Wednesday, September 23, 2009

What the Internet Knows About You

The other day I had a sobering, scary experience in realizing how not private my browsing history is. Go ahead, try it for yourself by browsing to http://whattheinternetknowsaboutyou.com/ and come back here. (Don’t worry, this is not a hacking site – I would never endanger you or your data).

Within 3 seconds, you’ll see all the (major) sites in your browser’s history cache: where do you bank, what credit card do you use, what were your last search queries on Google or Yahoo, which government sites you visited… the list goes on and on.

This site’s sole purpose is to call attention to a security hole that exists in all browsers today, that allows sites indirect view of your browser’s history.

At the base of this hole lies a common browser behavior called “visited link”. As you no doubt know, many sites color links you’ve already visited in a different color that the other links – to remind you where you’ve visited already. Even if the site’s developer neglected to provide such behavior for his web page, your browser will take care of it automatically, as can be seen in this Firefox color setting dialog:

Developers can specify this behavior by adding an attribute to a page’s style sheet, like this:



<style>
a:visited { color: red; }
</style>

Now, when a browser renders the page, for each link it encounters, it checks the history to see if it exists (in other words, visited already), and if so, colors the link by the color specified.

The problem is: the browser allows any site to color any other site’s link as visited (in other words, Google.com may have a link to Yahoo on its page, and if it’s colored – know that I’ve been visiting Yahoo). Do you see where this is going?

All I have to do on my page is add a link, let’s say to Google.com, and ask the browser which color it intends to render it in. If red, I know for sure you’ve visited Google.com. If I keep that link invisible, you won’t even know I did it. Now all I have to do is repeat on a global scale: have a pre-prepared list of site addresses, add them dynamically to the page, and ask the browser which colors will they appear in – and thus build a list of sites you’ve visited. Here’s a simple piece of code that might do that:

var url_array = new Array('http://google.com', 'http://yahoo.com');
var visited_array = new Array();
var link_el = document.createElement('a');
var computed_style = document.defaultView.getComputedStyle(link_el, "");
for (var i = 0; i < url_array.length; i++) {
link_el.href = array[i];
if (computed_style.getPropertyValue("color") == 'rgb(255, 0, 0)') {
// The color was red, so the link was visited
visited_array.push(url_array[i]);
}
}

If you’re interested in understanding how ingenious and insidious is this code, visit this page.

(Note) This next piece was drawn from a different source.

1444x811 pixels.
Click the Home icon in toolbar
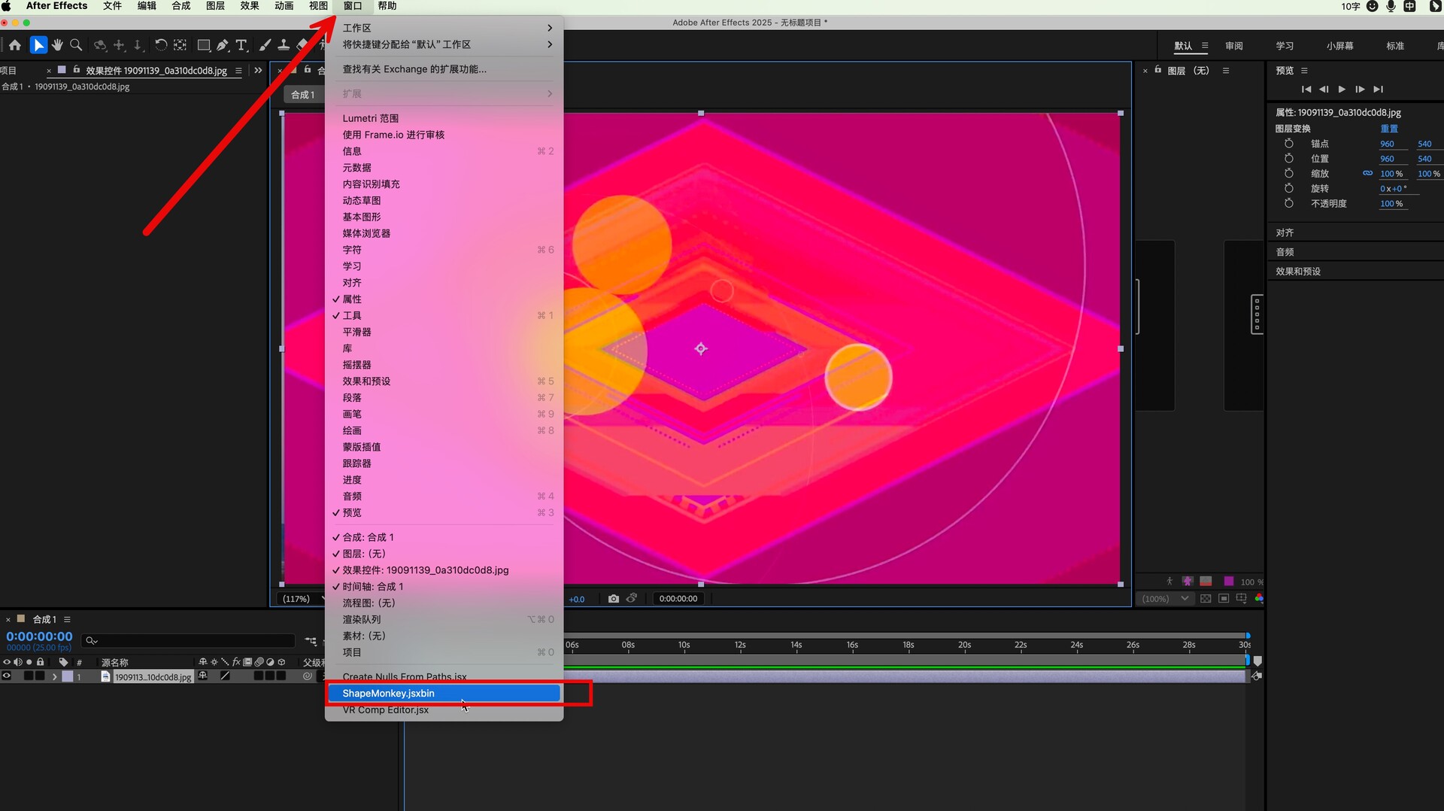[15, 45]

So, how can you protect yourself from this gaping hole in your browser’s security? There are several ways that the site reviews, I’ll cover the 2 easiest methods:

  1. Disable scripts on web pages, either through the browser’s settings, or using an extension like NoScript – the side effect, of course, is that all dynamic activity on the page ceases – that includes menus, Ajax updates, smart controls etc. In today’s Web 2.0 sites, this solution will cripple your browsing.

  2. using the Stanford SafeHistory extension for Firefox – it basically allows every site to use the visited behavior only on links that came from the same site. The problem is that this is a Firefox-only solution, and that current versions of FF do not support it*. This adds the following setting to Firefox's privacy tab:
    Browsing to http://whattheinternetknowsaboutyou.com/ after installing the extension yielded the following message:
    Congratulations, we did not find anything in this category in your browser history.
  3. But of course, the real solution is to have our browsers’ developers (Microsoft, Mozilla, Google, Opera, Apple) fix this huge hole in their applications’ security. Go ahead – write to your favorite provider.
And until a permanent solution arrives – beware and be aware.

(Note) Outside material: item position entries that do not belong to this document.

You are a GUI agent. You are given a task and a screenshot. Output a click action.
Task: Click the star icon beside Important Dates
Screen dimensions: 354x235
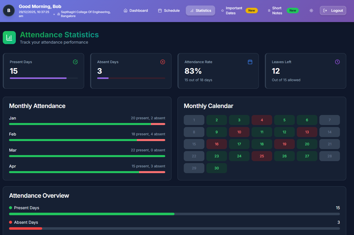[x=222, y=11]
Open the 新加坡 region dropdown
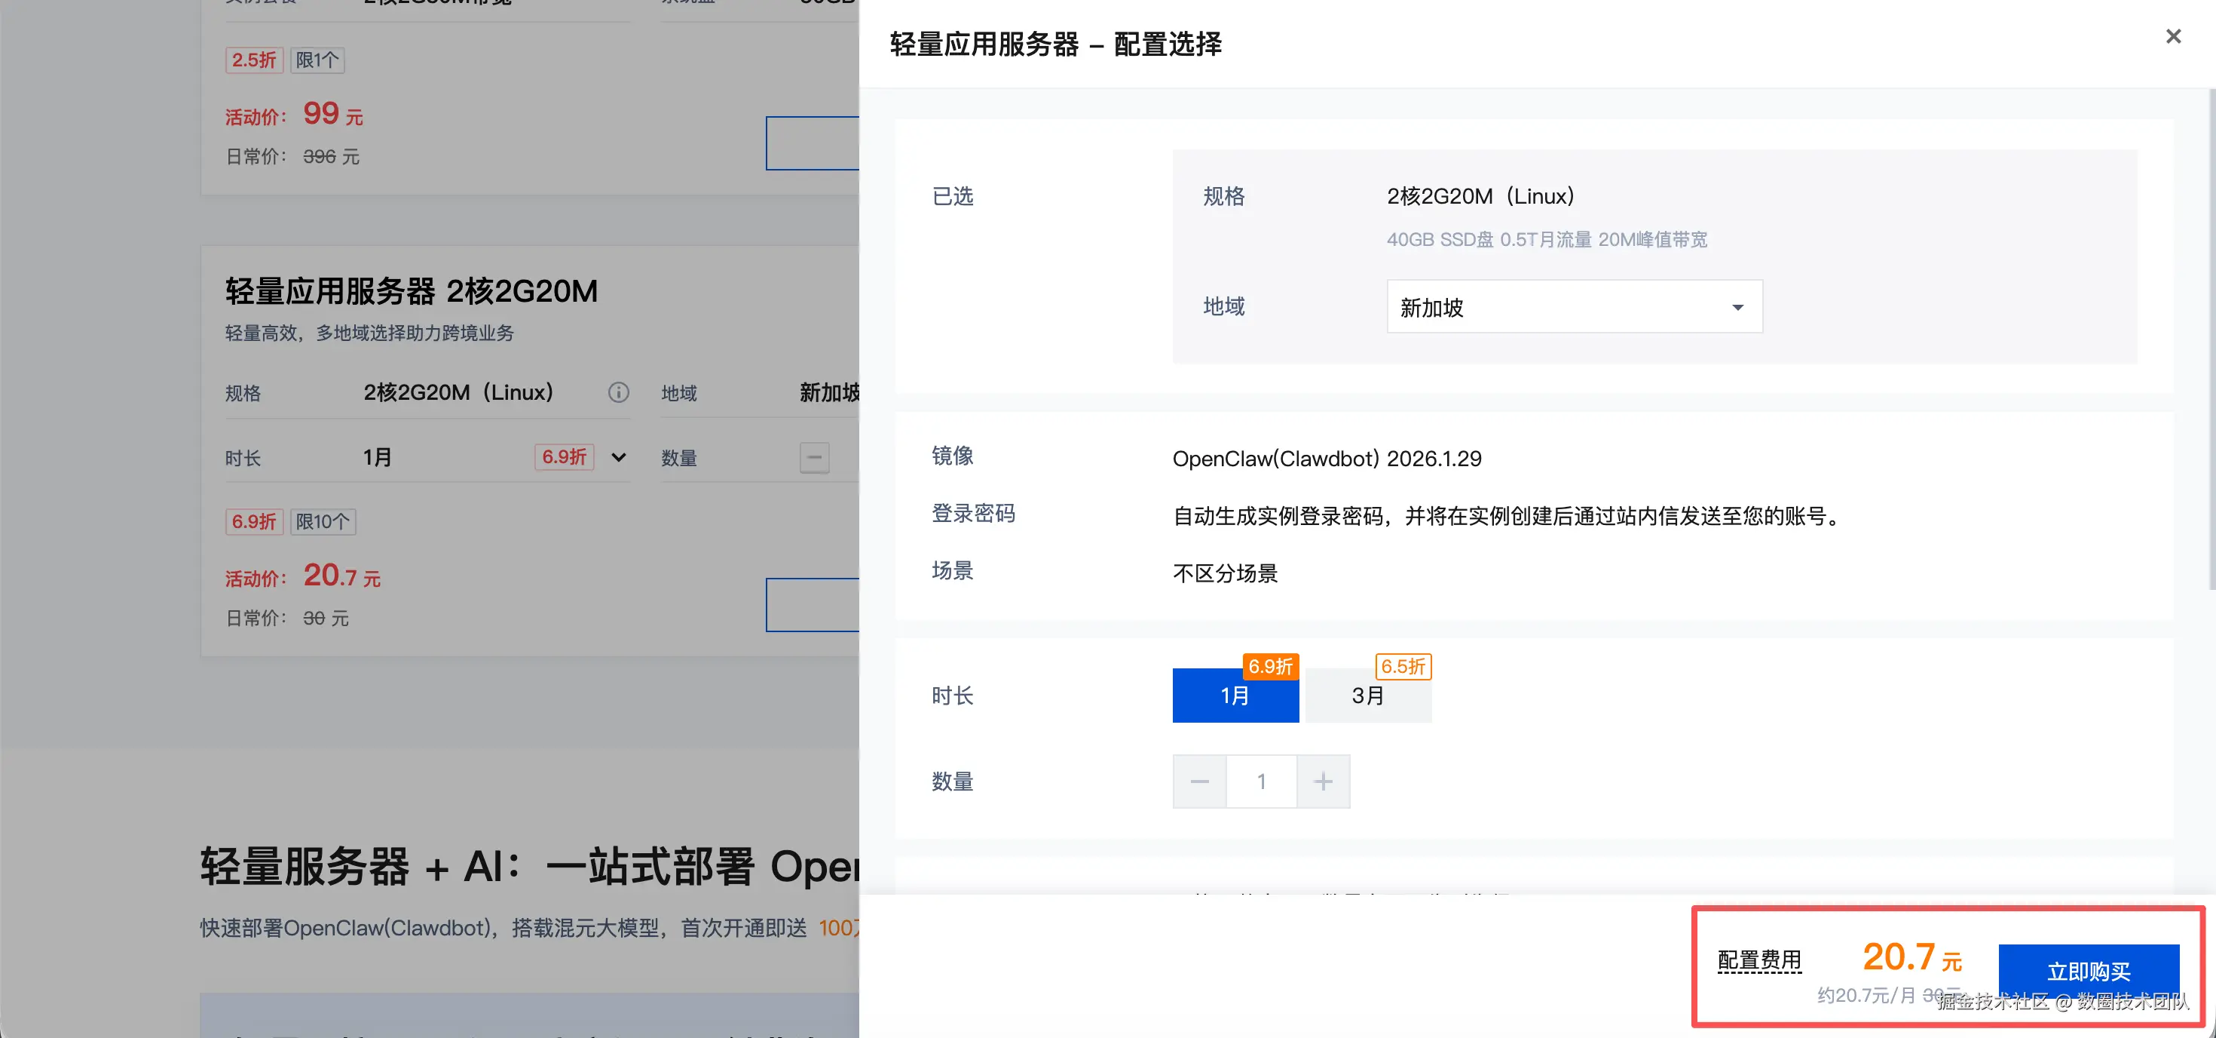The height and width of the screenshot is (1038, 2216). coord(1573,307)
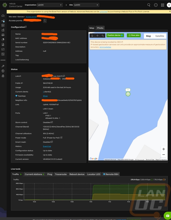Toggle the Smart mesh edit icon
The image size is (171, 220).
pyautogui.click(x=52, y=142)
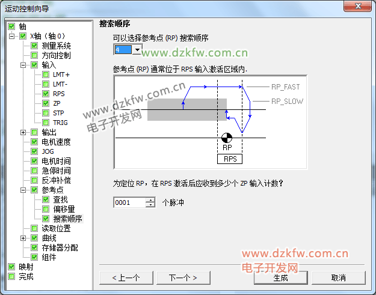Viewport: 376px width, 295px height.
Task: Collapse the 参考点 tree node
Action: coord(23,190)
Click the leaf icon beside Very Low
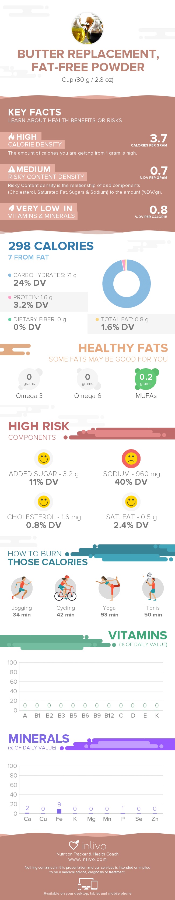Screen dimensions: 175x900 [12, 208]
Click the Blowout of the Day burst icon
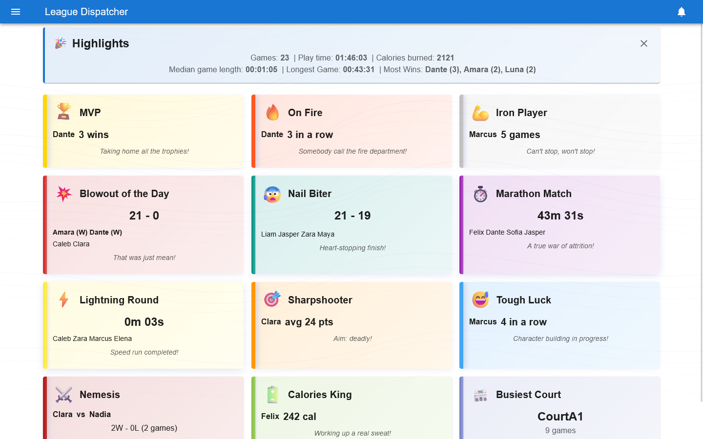Viewport: 703px width, 439px height. (64, 194)
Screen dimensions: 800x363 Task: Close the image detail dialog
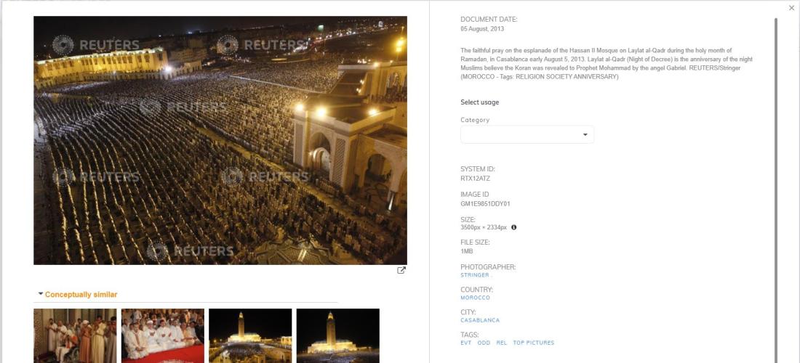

*A solution to the extension's compatibility with newer Firefox versions (for professionals only! You have to know what you’re doing):


  1. Open Firefox and type about:config in your address bar

  2. Ignore message and click the “I’ll be careful, I promise” button

  3. Right click in the list of keys, and select New>Boolean

  4. Enter extensions.checkCompatibility as the preference name

  5. Enter false as the preference value

  6. Close the tab and Restart your browser

  7. Your browser will stop checking extension compatibility from now on. You can run any extension on your FF, as long as it doesn’t do anything your version does not support. You can turn this key to ‘true’, or delete it altogether, to re-enable version checking (just don’t forget to restart the browser after changing any preference).